Exercise aim |
The answer must consist solely of the lines from the one with "Expand the supplier dropdown in 采购预警" through the last line of the data, copied exactly, with no pictures.

BEGIN Exercise data

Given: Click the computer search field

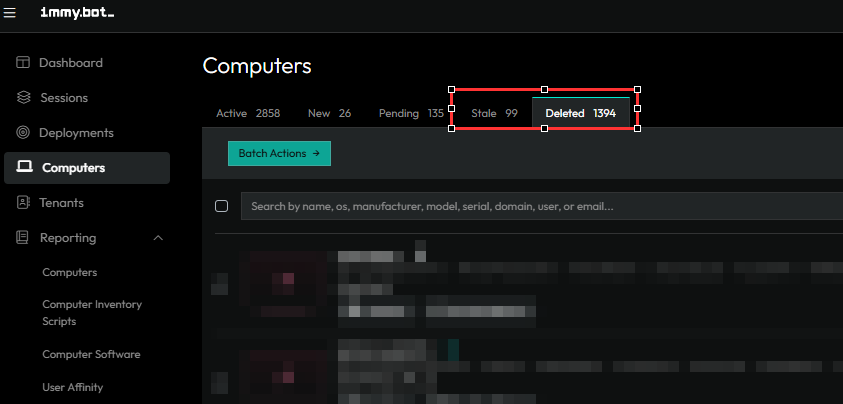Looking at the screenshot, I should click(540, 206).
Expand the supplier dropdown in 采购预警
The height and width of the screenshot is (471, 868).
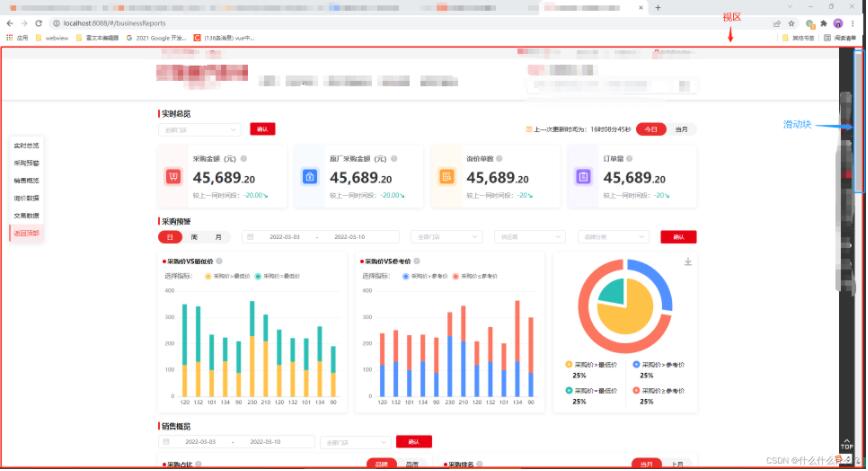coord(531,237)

END Exercise data

Exercise result |
Expand the supplier dropdown in 采购预警
The height and width of the screenshot is (471, 868).
coord(531,237)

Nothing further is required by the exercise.